(DIRECTIONS)
Please give the listing again, word for word, with nothing left out.
*** Opening of DATA TO USE ***
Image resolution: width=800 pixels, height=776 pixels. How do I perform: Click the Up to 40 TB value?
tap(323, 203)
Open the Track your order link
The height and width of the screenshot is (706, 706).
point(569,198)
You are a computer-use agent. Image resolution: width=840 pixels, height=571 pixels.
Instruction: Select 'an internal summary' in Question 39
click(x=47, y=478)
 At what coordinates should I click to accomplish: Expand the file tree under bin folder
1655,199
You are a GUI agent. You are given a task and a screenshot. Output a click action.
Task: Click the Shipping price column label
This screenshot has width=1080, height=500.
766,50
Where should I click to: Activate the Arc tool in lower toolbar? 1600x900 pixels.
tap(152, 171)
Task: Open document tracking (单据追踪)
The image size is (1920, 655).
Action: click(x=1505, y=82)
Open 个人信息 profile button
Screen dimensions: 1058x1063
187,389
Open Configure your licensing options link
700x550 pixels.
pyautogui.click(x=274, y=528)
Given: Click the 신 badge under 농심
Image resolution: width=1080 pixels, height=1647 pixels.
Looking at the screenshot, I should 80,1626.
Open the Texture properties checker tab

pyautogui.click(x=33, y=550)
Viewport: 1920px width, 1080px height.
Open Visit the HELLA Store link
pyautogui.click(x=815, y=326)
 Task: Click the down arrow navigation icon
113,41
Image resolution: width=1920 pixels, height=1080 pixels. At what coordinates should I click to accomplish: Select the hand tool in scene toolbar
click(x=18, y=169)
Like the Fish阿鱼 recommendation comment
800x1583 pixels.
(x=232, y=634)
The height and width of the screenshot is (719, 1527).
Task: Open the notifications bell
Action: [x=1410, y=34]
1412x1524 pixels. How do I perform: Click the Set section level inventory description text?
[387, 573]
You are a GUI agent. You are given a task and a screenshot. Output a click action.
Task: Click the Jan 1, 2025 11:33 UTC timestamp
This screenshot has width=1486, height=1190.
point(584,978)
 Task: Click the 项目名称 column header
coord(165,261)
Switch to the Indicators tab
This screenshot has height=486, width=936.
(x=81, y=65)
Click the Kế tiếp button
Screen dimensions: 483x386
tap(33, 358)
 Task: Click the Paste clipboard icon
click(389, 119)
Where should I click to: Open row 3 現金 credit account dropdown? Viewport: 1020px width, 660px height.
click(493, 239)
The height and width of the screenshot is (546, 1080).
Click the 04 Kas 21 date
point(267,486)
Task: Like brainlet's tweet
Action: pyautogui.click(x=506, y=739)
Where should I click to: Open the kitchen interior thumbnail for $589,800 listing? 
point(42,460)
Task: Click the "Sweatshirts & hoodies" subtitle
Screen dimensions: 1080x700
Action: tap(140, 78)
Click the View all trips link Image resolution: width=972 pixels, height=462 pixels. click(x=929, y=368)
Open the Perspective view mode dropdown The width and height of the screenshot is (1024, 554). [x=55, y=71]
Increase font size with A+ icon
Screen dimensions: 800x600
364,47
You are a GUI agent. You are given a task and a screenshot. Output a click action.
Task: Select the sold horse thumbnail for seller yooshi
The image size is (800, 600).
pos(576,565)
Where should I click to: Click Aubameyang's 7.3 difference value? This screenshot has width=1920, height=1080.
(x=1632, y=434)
*** Close of DATA TO USE ***
(FINISHED TASK)
Image resolution: width=800 pixels, height=776 pixels. How do I perform: Click the Up to 40 TB value?
tap(323, 203)
Open the Track your order link
The height and width of the screenshot is (706, 706).
point(569,198)
You are a computer-use agent. Image resolution: width=840 pixels, height=571 pixels.
Instruction: Select 'an internal summary' in Question 39
click(x=47, y=478)
 At what coordinates should I click to accomplish: Expand the file tree under bin folder
1655,199
You are a GUI agent. You are given a task and a screenshot. Output a click action.
Task: Click the Shipping price column label
This screenshot has width=1080, height=500.
766,50
Where should I click to: Activate the Arc tool in lower toolbar? 1600x900 pixels.
tap(152, 171)
Task: Open document tracking (单据追踪)
The image size is (1920, 655).
Action: click(x=1505, y=82)
Open 个人信息 profile button
Screen dimensions: 1058x1063
187,389
Open Configure your licensing options link
700x550 pixels.
pyautogui.click(x=274, y=528)
Given: Click the 신 badge under 농심
Image resolution: width=1080 pixels, height=1647 pixels.
Looking at the screenshot, I should 80,1626.
Open the Texture properties checker tab

pyautogui.click(x=33, y=550)
Viewport: 1920px width, 1080px height.
Open Visit the HELLA Store link
pyautogui.click(x=815, y=326)
 Task: Click the down arrow navigation icon
113,41
Image resolution: width=1920 pixels, height=1080 pixels. At what coordinates should I click to accomplish: Select the hand tool in scene toolbar
click(x=18, y=169)
Like the Fish阿鱼 recommendation comment
800x1583 pixels.
(x=232, y=634)
The height and width of the screenshot is (719, 1527).
Task: Open the notifications bell
Action: [x=1410, y=34]
1412x1524 pixels. How do I perform: Click the Set section level inventory description text?
[387, 573]
You are a GUI agent. You are given a task and a screenshot. Output a click action.
Task: Click the Jan 1, 2025 11:33 UTC timestamp
This screenshot has width=1486, height=1190.
point(584,978)
 Task: Click the 项目名称 column header
coord(165,261)
Switch to the Indicators tab
This screenshot has height=486, width=936.
(x=81, y=65)
Click the Kế tiếp button
Screen dimensions: 483x386
tap(33, 358)
 Task: Click the Paste clipboard icon
click(389, 119)
Where should I click to: Open row 3 現金 credit account dropdown? Viewport: 1020px width, 660px height.
click(493, 239)
The height and width of the screenshot is (546, 1080).
Click the 04 Kas 21 date
point(267,486)
Task: Like brainlet's tweet
Action: pyautogui.click(x=506, y=739)
Where should I click to: Open the kitchen interior thumbnail for $589,800 listing? 
point(42,460)
Task: Click the "Sweatshirts & hoodies" subtitle
Screen dimensions: 1080x700
Action: tap(140, 78)
Click the View all trips link Image resolution: width=972 pixels, height=462 pixels. click(x=929, y=368)
Open the Perspective view mode dropdown The width and height of the screenshot is (1024, 554). [x=55, y=71]
Increase font size with A+ icon
Screen dimensions: 800x600
364,47
You are a GUI agent. You are given a task and a screenshot. Output a click action.
Task: Select the sold horse thumbnail for seller yooshi
The image size is (800, 600).
pos(576,565)
Where should I click to: Click Aubameyang's 7.3 difference value? This screenshot has width=1920, height=1080.
(x=1632, y=434)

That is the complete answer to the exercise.